As a progressive with an interest in bringing sanity to the health care system, I do recognize that no product of the current debate will be the way I would have done things, which is cutting the cost and improving national health by eliminating insurance companies from the decision-making process.
But as a progressive, I also detest what the president and the Blue Dog Democratic curs are doing, at least according to the New York Times and Washington Post today.
Obama basically has gone back on his campaign pledges, not so much on policy, but by allowing himself to be dictated to by the lobbyists he promised to ban from the White House. According to the Times, Obama has agreed to protect the drug industry from having to engage in any future price negotiations. In other words, the drug lords have said “we will give this much” and no more, ever, and Obama is kowtowing to them in order to claim a victory.
But what victory is it when only the bad parts of a compromise remain?
According to the Post, Senate Democrats led by industry tool Sen. Max Baucus of Montana—a state in the bottom five in hypertension, diabetes and child obesity—are shaping a sell-out that would increase some taxes on insurance companies (and raise consumer premiums) while abandoning the very centerpiece of any reform. That centerpiece is the House-proposal to create a government entity that would compete on price and quality with private insurers.

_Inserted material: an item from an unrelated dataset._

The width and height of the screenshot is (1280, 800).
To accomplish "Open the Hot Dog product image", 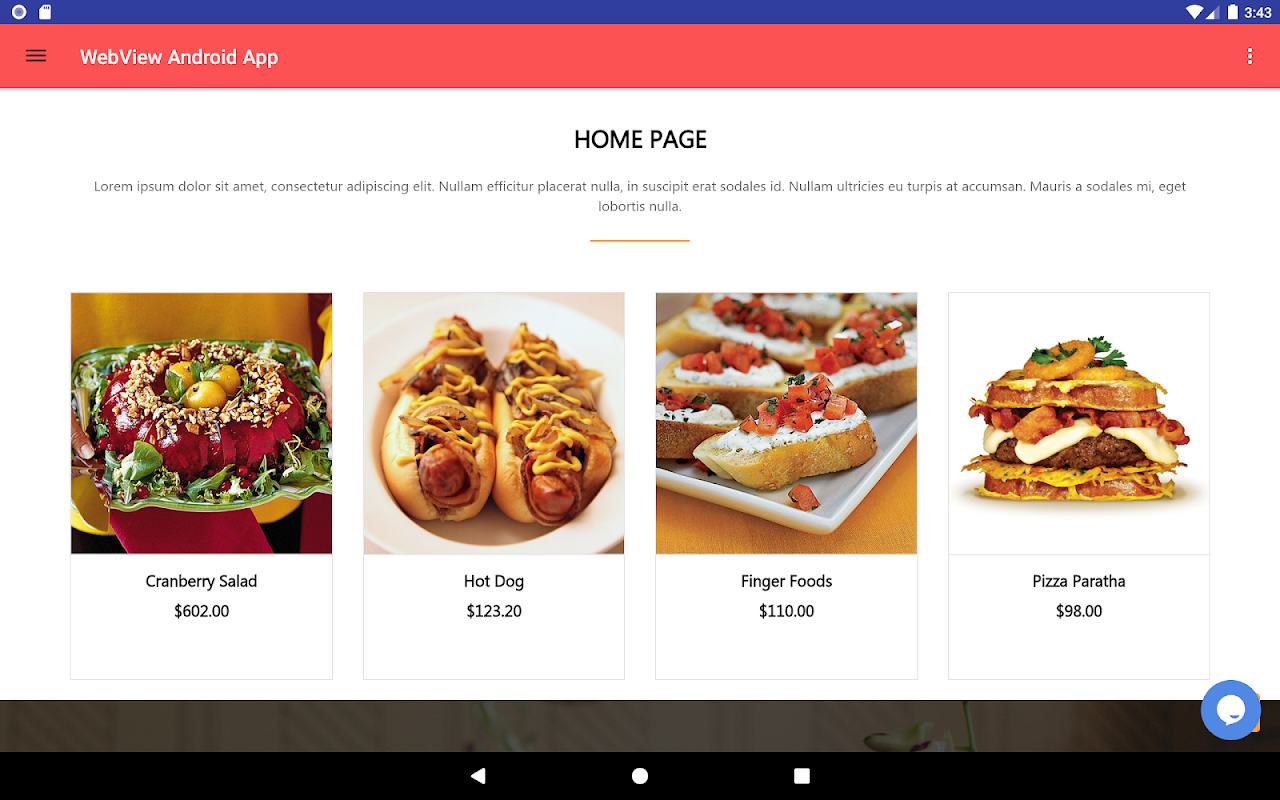I will tap(494, 423).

In my view, that’s a political lose-lose and an example of Obama’s delusional fantasy of bipartisanship. No more than one or two Republicans will ever vote for anything identified as an administration priority.
Bipartisanship is useful under two conditions: 1) the minority party has good alternatives and 2) the minority party votes are indispensable for passage. In health care reform, a Democratic priority for 60 years, the chances are the best ever for enactment. Democrats control the House, have a filibuster-proof majority in the Senate and a progressive in the White House.
Is there anything wrong with going for the gold and losing a floor vote, which would expose the Republicans as the anti-people party that they are? At least Obama and the Democratic Party would have tried.
Sure, it’s tough to cobble something together that meets your policy goal and can get enough votes. But throwing out your principles for the chimera of “victory” by caving in before it is necessary is not the sign of leadership.
It is just the “business as usual” that Obama campaigned against, another proof that Democrats can be bought just like Republicans can, only at a higher cost—the one thing they have that Republicans don’t: their souls.